Monday, January 23, 2012


I stood in my heels next to our Lexus as I talked with a woman on the sidewalk.  She sat in her wheelchair as she told me about her recent trials.  Pointing to her crunched up toes, she explained her feet hurt because she had to squeeze them into a pair of old shoes that were a size too small.
My heart remembered, “To whom much is given, much is required”.
I see it more everyday.  People counting their last pennies to pay for their groceries, or taking items out of their cart in order to pay for the minimal amount of food they need.  I see more and more children walking to school who have outgrown their clothing and their coats.
People are stretched financially and stressed out emotionally.  Although we have our own challenges financially and emotionally as a family, we have so much in comparison.  What can I do with my resources: my time, my extra change, for the good of my neighbors?

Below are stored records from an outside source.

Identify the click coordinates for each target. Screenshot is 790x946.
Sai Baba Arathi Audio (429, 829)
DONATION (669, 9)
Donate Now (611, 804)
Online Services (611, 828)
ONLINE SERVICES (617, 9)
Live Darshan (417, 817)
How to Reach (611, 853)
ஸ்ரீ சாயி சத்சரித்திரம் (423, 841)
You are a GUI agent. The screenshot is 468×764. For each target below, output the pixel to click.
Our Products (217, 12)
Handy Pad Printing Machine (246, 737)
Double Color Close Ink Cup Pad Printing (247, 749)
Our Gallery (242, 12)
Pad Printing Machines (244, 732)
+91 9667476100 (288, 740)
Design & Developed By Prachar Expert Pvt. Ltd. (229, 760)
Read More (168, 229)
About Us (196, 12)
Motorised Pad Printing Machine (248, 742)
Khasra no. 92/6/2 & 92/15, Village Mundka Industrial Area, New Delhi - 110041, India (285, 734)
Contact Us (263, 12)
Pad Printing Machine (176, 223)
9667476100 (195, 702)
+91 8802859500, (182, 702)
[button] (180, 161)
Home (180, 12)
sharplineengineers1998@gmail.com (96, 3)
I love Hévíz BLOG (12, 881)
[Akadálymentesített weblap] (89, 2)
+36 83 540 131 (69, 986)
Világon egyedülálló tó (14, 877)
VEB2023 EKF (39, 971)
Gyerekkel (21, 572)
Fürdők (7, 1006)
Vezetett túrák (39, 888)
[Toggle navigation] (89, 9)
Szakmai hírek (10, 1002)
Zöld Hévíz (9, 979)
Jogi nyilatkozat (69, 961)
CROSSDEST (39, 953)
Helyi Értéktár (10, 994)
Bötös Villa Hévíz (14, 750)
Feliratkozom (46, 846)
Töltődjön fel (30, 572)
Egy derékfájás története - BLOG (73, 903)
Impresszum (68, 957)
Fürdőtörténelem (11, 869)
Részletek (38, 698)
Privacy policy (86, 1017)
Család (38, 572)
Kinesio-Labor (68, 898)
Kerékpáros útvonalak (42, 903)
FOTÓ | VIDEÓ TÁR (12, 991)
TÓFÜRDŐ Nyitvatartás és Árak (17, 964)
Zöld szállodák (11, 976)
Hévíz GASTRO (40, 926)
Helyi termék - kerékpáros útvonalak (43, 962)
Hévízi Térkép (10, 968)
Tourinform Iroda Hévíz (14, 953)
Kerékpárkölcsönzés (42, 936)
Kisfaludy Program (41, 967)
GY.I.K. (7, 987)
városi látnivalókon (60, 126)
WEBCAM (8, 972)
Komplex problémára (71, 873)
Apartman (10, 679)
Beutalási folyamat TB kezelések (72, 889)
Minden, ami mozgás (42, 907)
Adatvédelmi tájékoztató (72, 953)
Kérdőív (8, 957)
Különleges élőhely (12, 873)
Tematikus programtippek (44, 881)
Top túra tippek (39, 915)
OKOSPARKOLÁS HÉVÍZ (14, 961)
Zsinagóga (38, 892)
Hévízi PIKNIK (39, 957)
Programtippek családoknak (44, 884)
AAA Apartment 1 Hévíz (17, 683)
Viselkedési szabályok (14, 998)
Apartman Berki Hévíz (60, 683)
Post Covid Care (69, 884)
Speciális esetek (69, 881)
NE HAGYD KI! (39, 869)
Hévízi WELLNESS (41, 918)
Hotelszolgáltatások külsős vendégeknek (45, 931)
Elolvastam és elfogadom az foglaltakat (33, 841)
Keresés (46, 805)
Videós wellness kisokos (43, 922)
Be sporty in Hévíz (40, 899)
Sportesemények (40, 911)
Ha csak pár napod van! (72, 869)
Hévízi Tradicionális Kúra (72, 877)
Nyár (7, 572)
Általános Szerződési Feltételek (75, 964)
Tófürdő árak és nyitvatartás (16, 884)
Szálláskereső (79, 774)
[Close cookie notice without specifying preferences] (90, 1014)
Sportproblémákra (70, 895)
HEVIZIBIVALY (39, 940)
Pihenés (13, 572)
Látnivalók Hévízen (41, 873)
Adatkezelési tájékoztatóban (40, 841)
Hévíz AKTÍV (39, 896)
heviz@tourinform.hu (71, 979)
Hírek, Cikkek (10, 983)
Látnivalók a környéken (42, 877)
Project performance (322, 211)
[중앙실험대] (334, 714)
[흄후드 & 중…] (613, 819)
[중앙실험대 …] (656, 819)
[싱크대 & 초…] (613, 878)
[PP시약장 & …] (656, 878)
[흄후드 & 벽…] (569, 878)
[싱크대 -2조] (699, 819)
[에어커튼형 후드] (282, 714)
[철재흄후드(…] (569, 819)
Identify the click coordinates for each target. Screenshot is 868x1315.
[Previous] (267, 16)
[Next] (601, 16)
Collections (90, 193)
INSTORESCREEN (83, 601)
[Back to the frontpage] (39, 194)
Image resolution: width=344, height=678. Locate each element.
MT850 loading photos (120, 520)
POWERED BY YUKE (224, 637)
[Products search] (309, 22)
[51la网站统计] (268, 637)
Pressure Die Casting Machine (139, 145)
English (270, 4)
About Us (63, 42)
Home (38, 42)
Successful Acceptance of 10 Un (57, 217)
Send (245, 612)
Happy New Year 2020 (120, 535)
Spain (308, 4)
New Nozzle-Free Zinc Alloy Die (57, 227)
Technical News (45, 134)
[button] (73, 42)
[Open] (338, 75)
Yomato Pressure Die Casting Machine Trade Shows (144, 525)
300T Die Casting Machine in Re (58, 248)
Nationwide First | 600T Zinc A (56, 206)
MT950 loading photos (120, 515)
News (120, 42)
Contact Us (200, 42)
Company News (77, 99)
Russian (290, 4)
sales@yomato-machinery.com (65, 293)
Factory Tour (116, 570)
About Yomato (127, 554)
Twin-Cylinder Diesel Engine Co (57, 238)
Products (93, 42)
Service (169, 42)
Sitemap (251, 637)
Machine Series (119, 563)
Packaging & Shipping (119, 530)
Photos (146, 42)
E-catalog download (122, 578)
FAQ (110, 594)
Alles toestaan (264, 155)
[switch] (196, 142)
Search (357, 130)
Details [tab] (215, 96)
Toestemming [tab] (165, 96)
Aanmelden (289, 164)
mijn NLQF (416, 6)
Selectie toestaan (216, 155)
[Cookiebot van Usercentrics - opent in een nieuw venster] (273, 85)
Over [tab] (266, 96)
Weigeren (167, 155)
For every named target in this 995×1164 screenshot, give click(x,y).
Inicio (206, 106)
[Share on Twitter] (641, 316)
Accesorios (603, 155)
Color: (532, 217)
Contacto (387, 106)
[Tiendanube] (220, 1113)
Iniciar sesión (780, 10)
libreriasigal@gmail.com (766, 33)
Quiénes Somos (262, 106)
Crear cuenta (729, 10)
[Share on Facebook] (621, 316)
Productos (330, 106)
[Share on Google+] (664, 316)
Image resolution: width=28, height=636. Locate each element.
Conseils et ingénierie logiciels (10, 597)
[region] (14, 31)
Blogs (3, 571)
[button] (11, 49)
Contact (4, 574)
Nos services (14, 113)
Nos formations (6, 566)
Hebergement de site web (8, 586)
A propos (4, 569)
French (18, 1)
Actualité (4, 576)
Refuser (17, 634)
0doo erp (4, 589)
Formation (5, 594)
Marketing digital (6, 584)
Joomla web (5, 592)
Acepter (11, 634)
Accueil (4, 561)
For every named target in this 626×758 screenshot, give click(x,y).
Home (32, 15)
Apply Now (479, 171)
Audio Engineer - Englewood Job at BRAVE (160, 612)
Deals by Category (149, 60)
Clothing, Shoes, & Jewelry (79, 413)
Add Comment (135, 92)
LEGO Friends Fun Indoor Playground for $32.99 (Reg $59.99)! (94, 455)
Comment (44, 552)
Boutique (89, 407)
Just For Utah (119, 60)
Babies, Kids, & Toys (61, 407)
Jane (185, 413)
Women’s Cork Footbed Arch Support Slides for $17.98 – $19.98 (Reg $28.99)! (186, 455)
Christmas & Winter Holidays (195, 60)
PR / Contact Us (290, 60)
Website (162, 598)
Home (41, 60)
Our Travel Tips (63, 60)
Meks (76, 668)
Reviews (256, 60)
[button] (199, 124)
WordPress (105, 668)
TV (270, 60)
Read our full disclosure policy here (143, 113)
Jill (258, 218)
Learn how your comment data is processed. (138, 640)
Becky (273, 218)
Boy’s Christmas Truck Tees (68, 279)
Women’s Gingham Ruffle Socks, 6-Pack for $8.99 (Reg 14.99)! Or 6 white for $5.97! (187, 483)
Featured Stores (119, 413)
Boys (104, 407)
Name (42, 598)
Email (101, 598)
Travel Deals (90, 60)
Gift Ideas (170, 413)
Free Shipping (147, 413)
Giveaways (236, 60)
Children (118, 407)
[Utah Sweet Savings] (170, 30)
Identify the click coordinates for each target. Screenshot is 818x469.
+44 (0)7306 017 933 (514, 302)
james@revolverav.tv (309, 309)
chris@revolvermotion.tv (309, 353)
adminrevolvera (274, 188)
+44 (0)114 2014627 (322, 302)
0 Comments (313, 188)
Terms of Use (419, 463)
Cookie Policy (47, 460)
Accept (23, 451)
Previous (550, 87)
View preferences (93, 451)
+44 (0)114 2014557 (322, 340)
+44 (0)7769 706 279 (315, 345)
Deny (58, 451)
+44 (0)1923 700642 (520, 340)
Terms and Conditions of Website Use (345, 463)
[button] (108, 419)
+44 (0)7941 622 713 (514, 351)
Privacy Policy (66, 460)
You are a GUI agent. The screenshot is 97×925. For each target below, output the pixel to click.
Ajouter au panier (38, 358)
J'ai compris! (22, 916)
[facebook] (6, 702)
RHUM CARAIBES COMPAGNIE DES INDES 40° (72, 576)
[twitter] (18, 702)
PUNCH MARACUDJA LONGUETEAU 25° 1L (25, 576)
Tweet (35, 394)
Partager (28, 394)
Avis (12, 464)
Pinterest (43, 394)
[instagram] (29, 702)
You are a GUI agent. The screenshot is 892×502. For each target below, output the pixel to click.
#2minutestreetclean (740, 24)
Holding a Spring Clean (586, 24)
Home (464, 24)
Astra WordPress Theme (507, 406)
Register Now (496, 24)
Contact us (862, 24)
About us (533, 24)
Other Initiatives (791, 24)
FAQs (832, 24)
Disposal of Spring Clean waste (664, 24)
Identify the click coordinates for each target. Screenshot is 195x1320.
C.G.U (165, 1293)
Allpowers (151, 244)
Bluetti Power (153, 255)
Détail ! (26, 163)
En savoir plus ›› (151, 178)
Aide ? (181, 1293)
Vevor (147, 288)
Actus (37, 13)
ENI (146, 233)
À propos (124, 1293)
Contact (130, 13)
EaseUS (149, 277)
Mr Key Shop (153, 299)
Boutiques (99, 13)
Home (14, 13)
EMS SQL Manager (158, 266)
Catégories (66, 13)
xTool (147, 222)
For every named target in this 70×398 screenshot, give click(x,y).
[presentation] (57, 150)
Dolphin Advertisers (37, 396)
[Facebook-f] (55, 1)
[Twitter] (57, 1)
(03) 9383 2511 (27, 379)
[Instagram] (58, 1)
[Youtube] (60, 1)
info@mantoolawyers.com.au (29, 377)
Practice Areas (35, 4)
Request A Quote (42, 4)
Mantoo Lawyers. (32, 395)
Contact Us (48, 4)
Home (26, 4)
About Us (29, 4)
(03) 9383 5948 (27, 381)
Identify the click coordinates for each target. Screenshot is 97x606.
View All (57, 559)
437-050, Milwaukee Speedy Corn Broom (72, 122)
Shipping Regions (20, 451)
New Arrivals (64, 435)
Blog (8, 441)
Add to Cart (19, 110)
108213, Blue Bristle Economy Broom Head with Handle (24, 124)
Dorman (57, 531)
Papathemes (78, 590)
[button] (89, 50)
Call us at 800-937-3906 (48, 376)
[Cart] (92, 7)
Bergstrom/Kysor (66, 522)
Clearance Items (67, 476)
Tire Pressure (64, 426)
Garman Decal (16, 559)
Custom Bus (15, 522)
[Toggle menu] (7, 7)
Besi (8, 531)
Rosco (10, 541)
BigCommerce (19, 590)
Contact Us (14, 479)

  1. Be aware of someone struggling to pay for their groceries in the grocery line.  Discretely offer to pay for them.
  2. Offer to wrap gifts and help write letters at a local home for the elderly.
  3. Cook and deliver a meal together to someone recovering from surgery or physical limitations.
  4. Adopt a family in need:  buy a meal card or a Target card, and deliver it anonymously.
  5. Collect canned foods while Christmas Caroling and deliver it to the local food shelter.
  6. Christmas Carol, play musical instruments or create a dance or drama for a nursing home.  Give out lotion, chapsticks or personal artwork.
  7. Read for children at a local hospital or library.
  8. Whenever you buy a coat or shoes for yourself or children, give away the extra coat or shoes you own.
  9. Babysit for a single parent.  Give mom or dad a mental break and invite their child to hang out in your home.
  10. Give a special needs family a break and offer to watch their child for a few hours or overnight for a much-needed getaway.
How do you serve your neighbors?  What simple things can you do this week to incorporate a lifestyle of compassion?